DIRECTION: Retype the stretch of the records from their start through the line that contains "coord(713,452)", keeping every line exactly as it appears. Leave the pictures out of your answer.

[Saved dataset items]
* * * * * * *

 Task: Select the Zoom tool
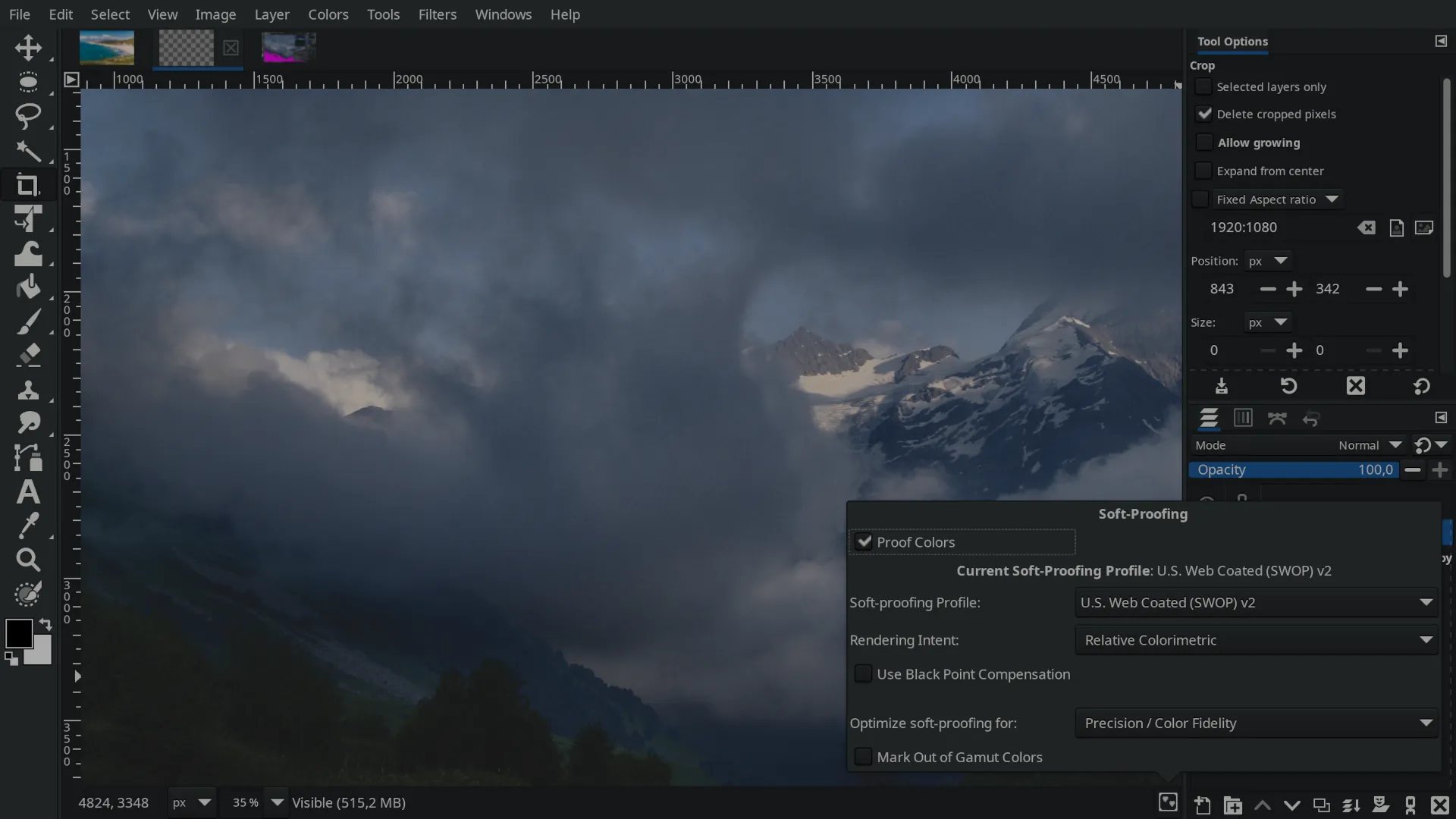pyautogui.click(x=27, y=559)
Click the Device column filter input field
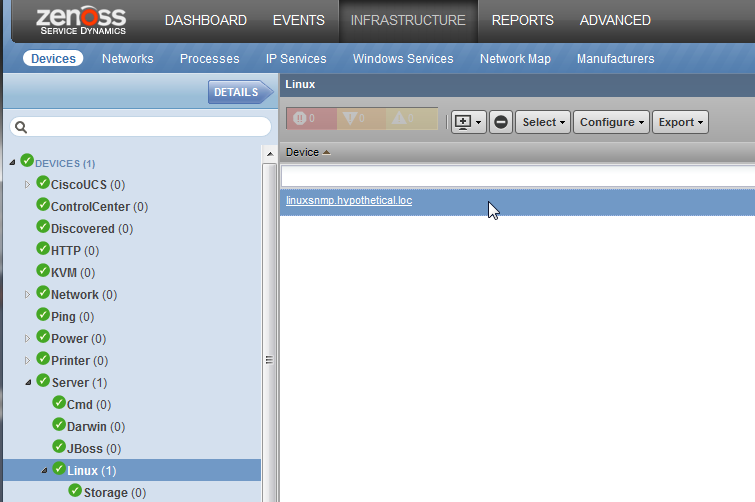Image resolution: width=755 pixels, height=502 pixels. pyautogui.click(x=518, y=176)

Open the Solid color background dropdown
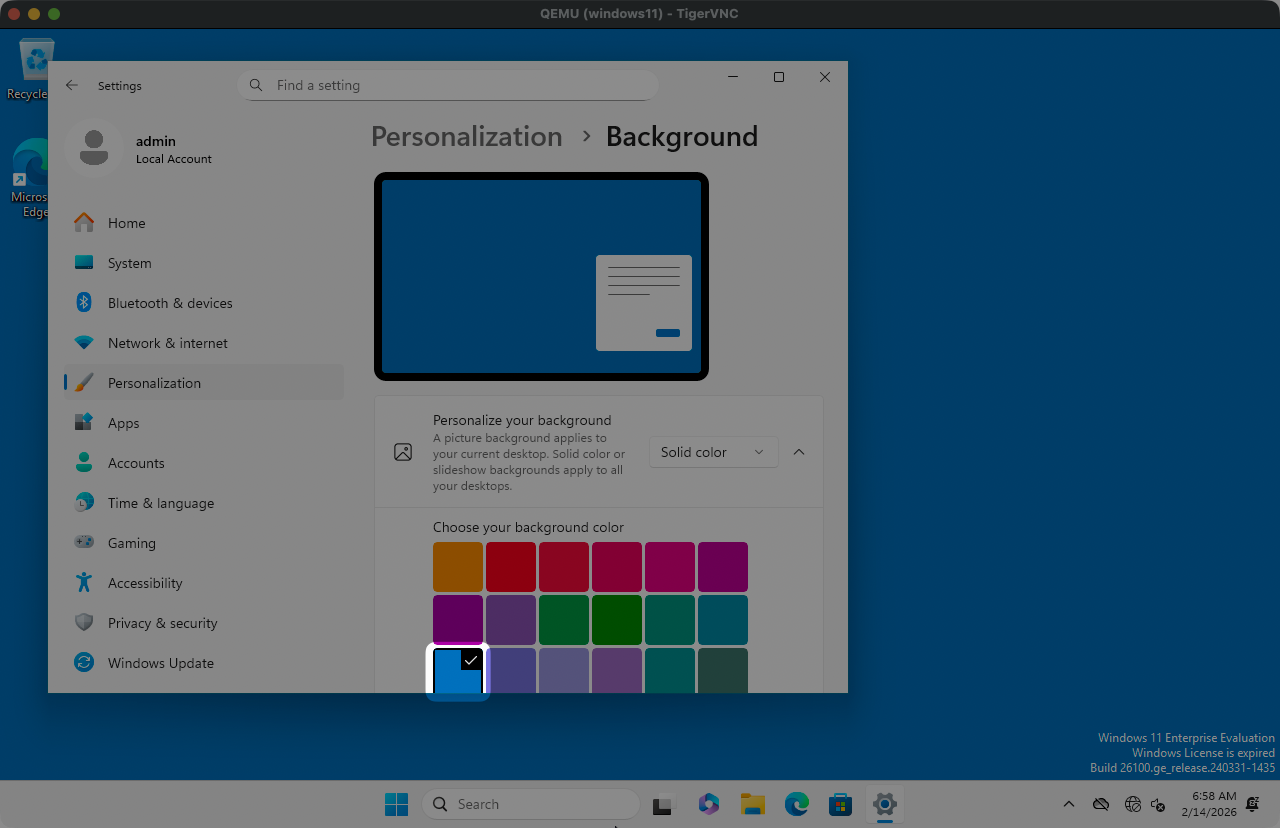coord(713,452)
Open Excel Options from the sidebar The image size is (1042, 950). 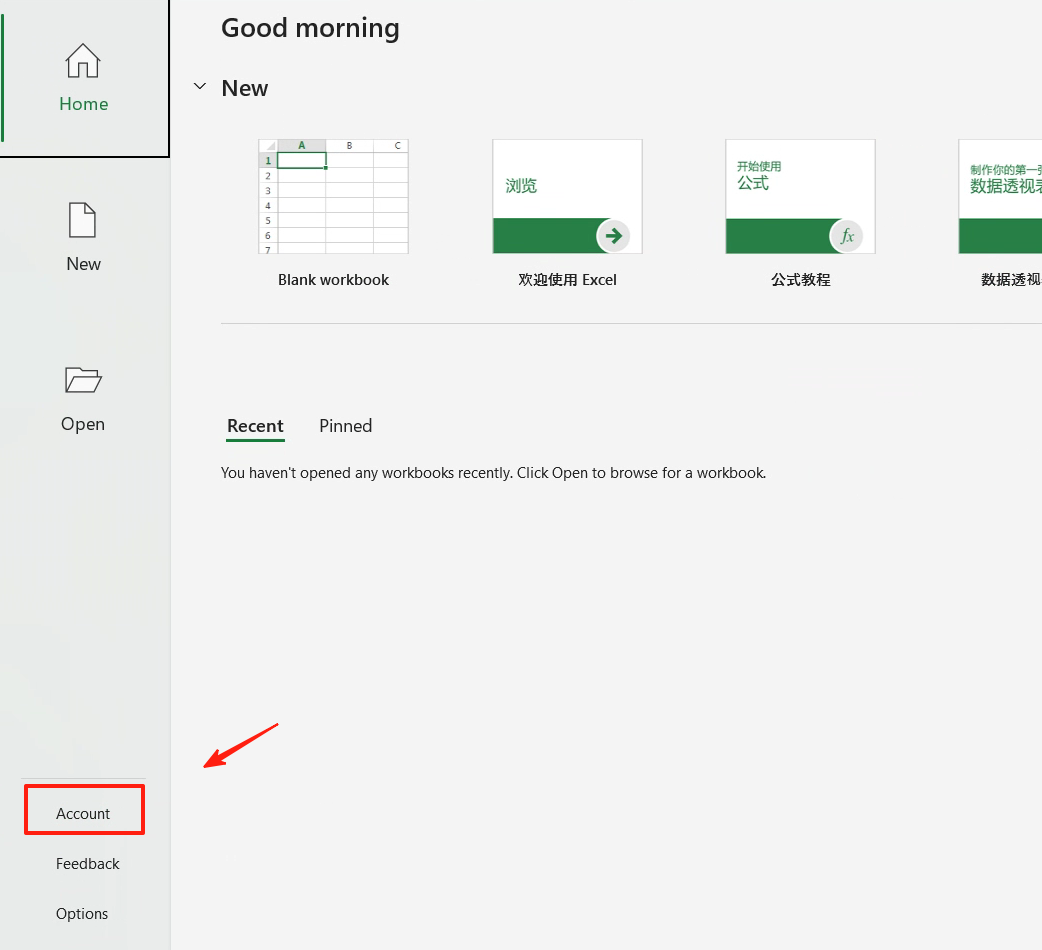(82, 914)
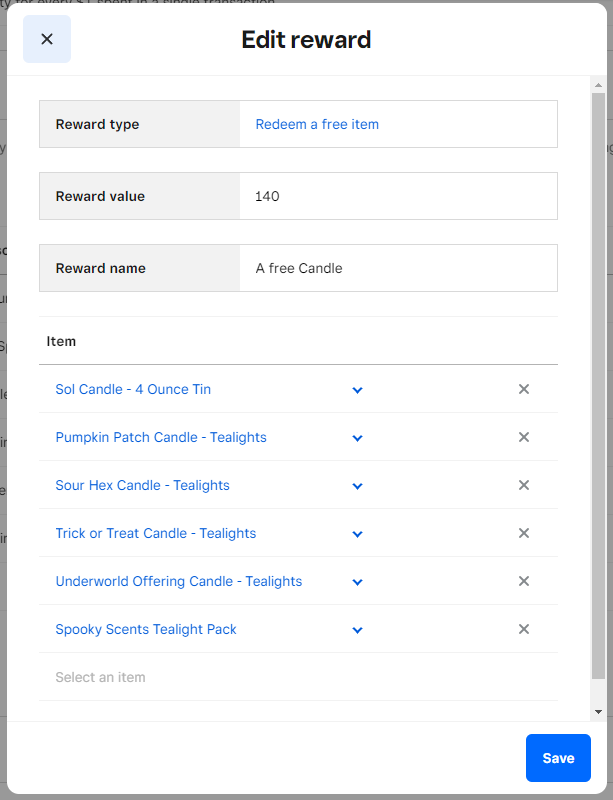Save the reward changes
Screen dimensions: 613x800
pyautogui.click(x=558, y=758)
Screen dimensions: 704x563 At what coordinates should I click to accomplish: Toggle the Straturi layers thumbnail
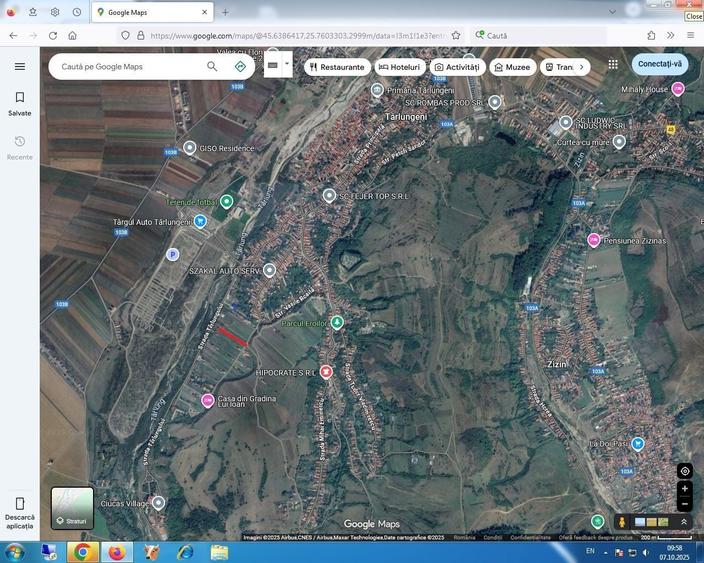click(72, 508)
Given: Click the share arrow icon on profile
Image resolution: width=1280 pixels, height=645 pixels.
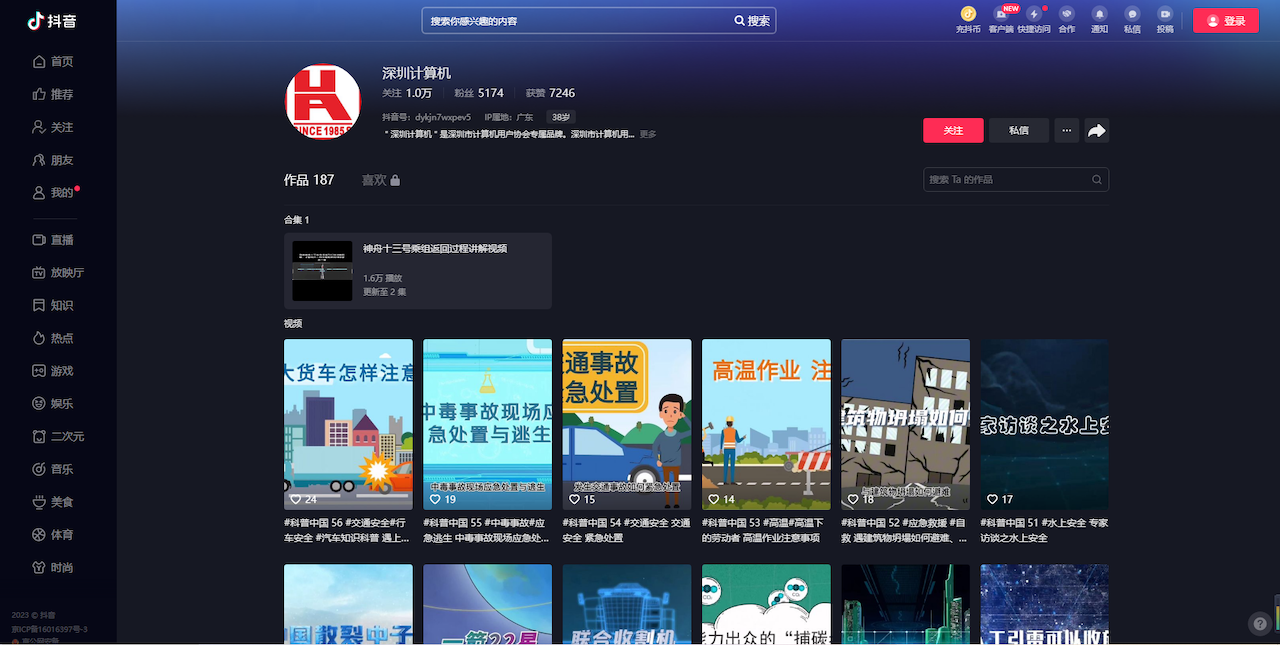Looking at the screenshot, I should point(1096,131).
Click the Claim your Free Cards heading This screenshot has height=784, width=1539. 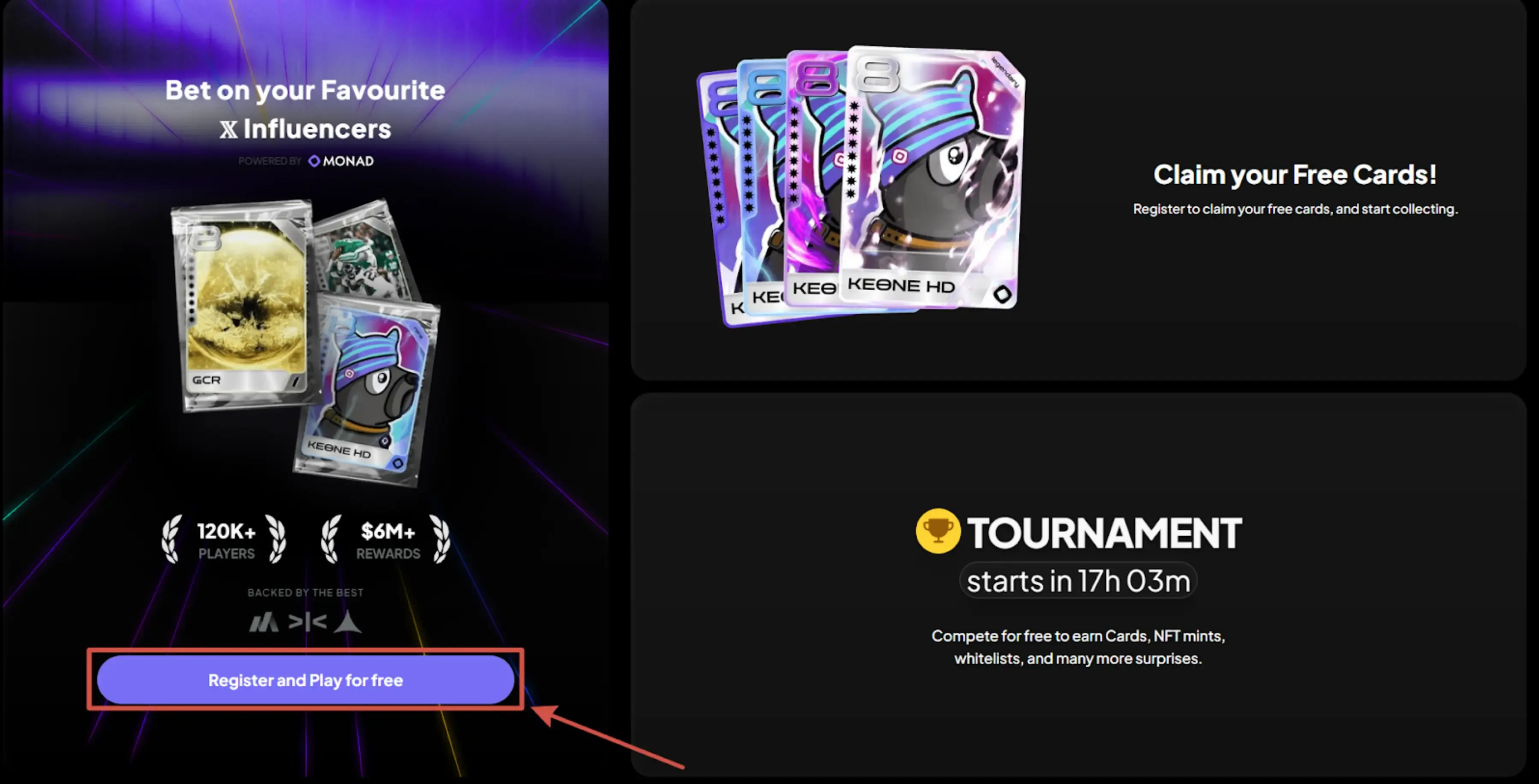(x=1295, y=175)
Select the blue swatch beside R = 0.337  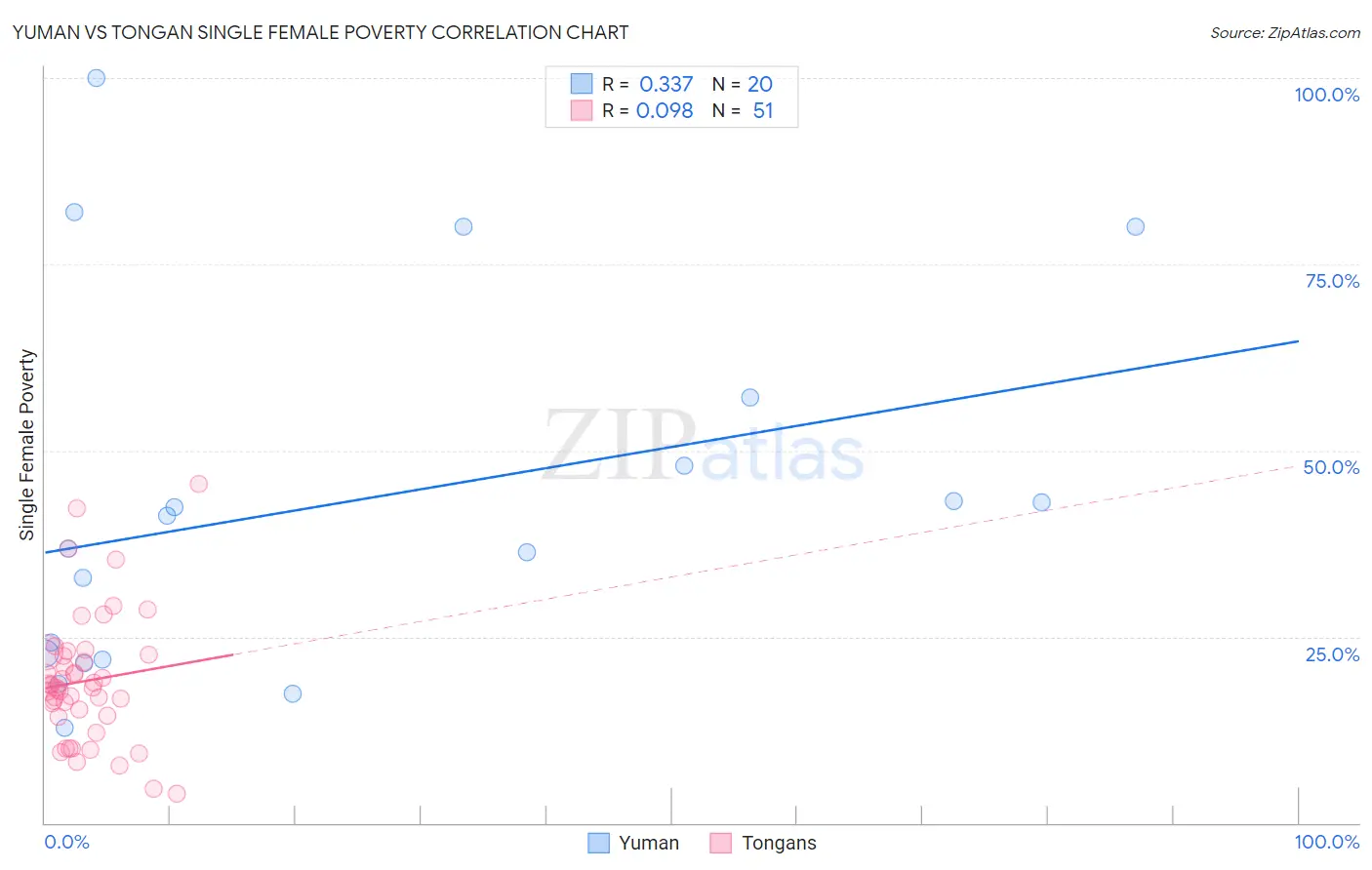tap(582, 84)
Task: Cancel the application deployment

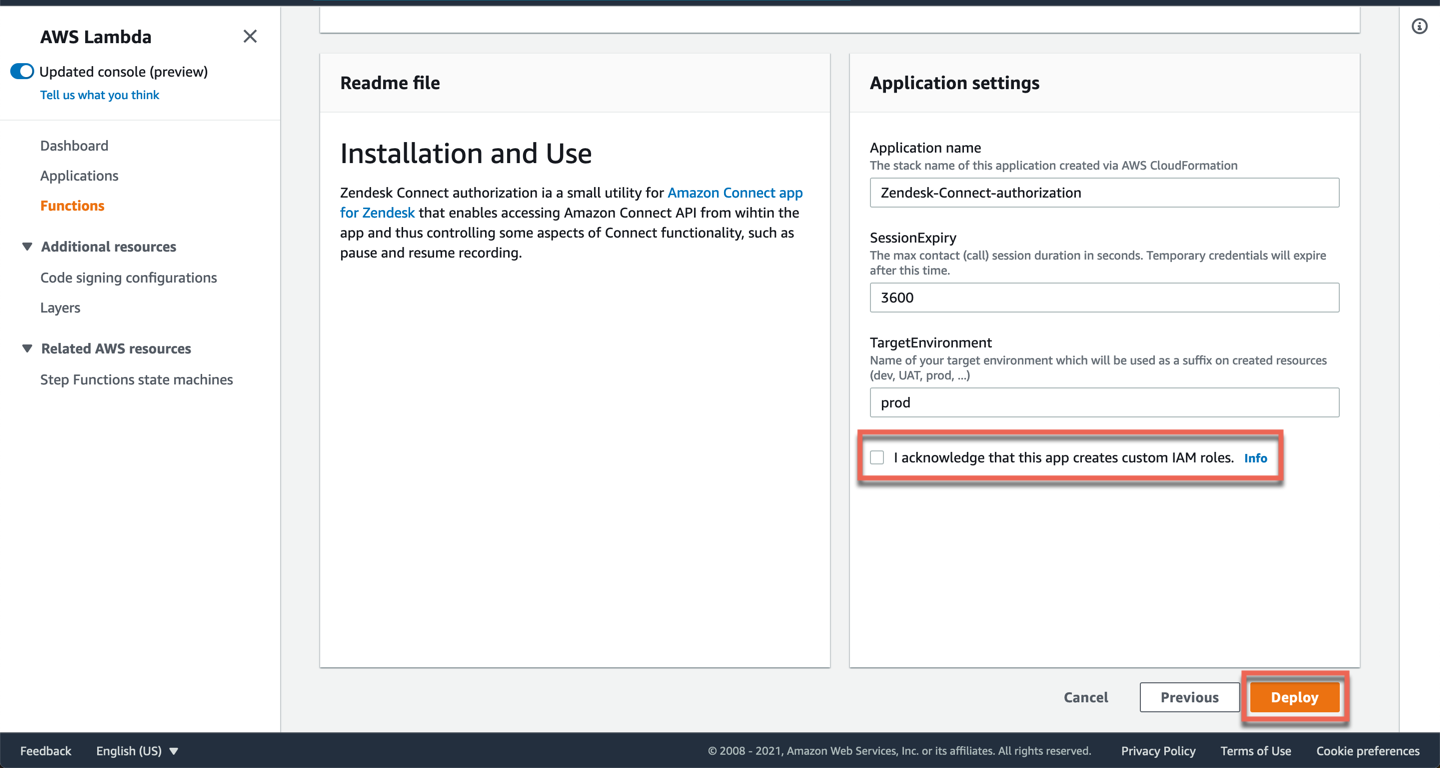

* * * * * * *

PROBLEM SOLUTION:
 Task: Select the Zoom tool
pyautogui.click(x=27, y=559)
Click the Device column filter input field
Image resolution: width=755 pixels, height=502 pixels. pyautogui.click(x=518, y=176)

Open the Solid color background dropdown
coord(713,452)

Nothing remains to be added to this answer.